Given text.
------
KINETIC CONCEPTS, INC. RESTRICTED STOCK UNIT AWARD AGREEMENT
Exhibit
10.36
Award
Number:
Grantee
Name:
KINETIC
CONCEPTS, INC.
2004
EQUITY PLAN
THIS
RESTRICTED STOCK UNIT AWARD AGREEMENT (the “Award Agreement”) is made and
entered into as of _______________, 200__ (the “Date of Grant”), by and between
Kinetic Concepts, Inc., a Texas corporation (the “Company”), and
[_________________________] (the “Grantee”). Capitalized terms not
defined herein shall have the meaning ascribed to them in the Company’s 2004
Equity Plan (the “Plan”). Where the context permits, references to
the Company or any of its Subsidiaries or affiliates shall include the
successors to the foregoing.
Pursuant
to the Plan, the Administrator has determined that the Grantee is to be granted
Restricted Stock Units, subject to the terms and conditions set forth in the
Plan and herein, and hereby grants such Restricted Stock Units. Each
Restricted Stock Unit represents a hypothetical Common Share and will, at all
times the Award Agreement is in effect, be equal in value to one Common
Share.
1. Grant of Restricted Stock
Units. The Company hereby grants to the Grantee [_______]
Restricted Stock Units (the "Award") on the terms and conditions set forth in
the Award Agreement and as otherwise provided in the Plan.
2. Terms and Conditions of
Award. The Award shall be subject to the following terms,
conditions and restrictions:
(a)
|
Vesting. The
Restricted Stock Units shall vest at such time or times, and/or upon the
occurrence of such events as are set forth in Exhibit A
hereto.
|
(b)
|
Nontransferability. Restricted
Stock Units and any interest therein, may not be sold, transferred,
pledged, hypothecated, assigned or otherwise encumbered or disposed of,
except by will or the laws of descent and distribution, to the extent
applicable. Any attempt to dispose of any Restricted Stock
Units in contravention of any such restrictions shall be null and void and
without effect.
|
(c)
|
Rights as a
Shareholder. Restricted Stock Units represent only
hypothetical shares; therefore, the Grantee is not entitled to any of the
rights or benefits generally accorded to stockholders with respect
thereto, except upon vesting, to the extent provided in Paragraph
2(d).
|
(d)
------
Problems to work on.
**A.** Reproduce the award agreement from "1. Grant of" to "in the Plan.", substituting "Recipient" for "Grantee".
**B.** According to the award agreement, in which state is Kinetic Concepts, Inc. incorporated?

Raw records
------
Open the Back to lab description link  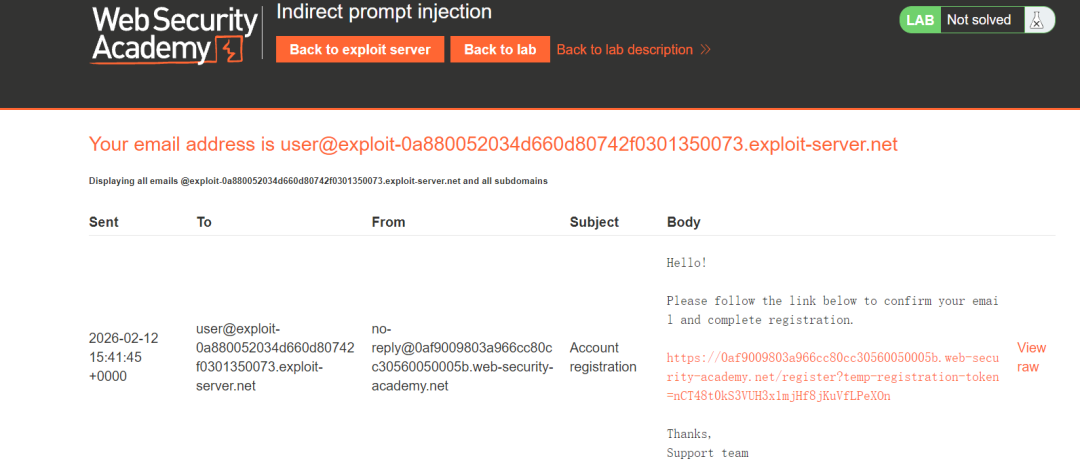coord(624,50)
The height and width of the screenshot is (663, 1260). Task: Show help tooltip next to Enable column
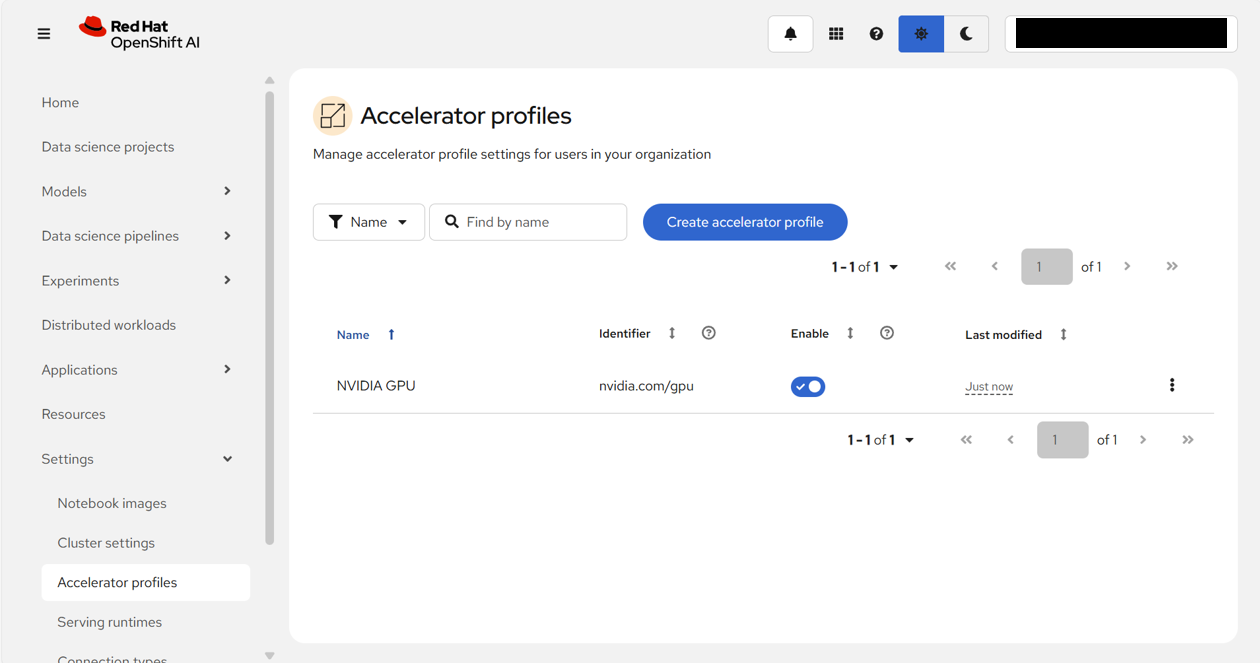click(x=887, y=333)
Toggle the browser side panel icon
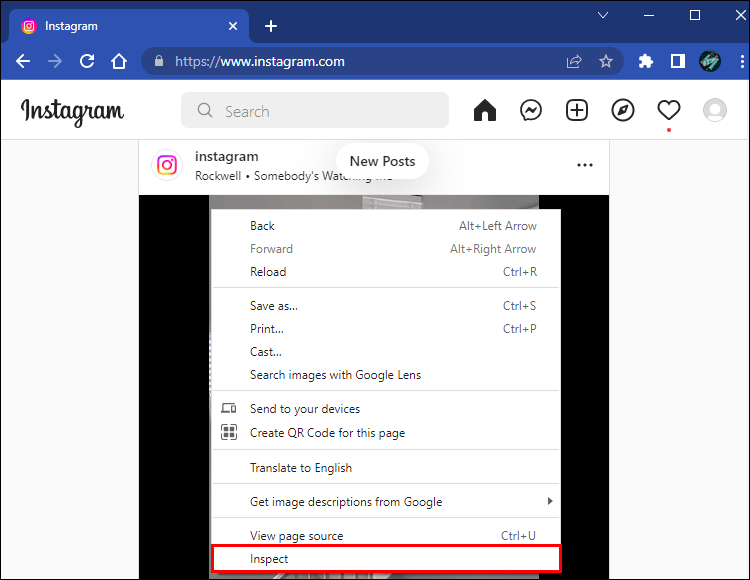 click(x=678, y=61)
------
Results of the exercise.
**A.**
1. Grant of Restricted Stock
Units. The Company hereby grants to the Recipient [_______]
Restricted Stock Units (the "Award") on the terms and conditions set forth in
the Award Agreement and as otherwise provided in the Plan.

**B.** Texas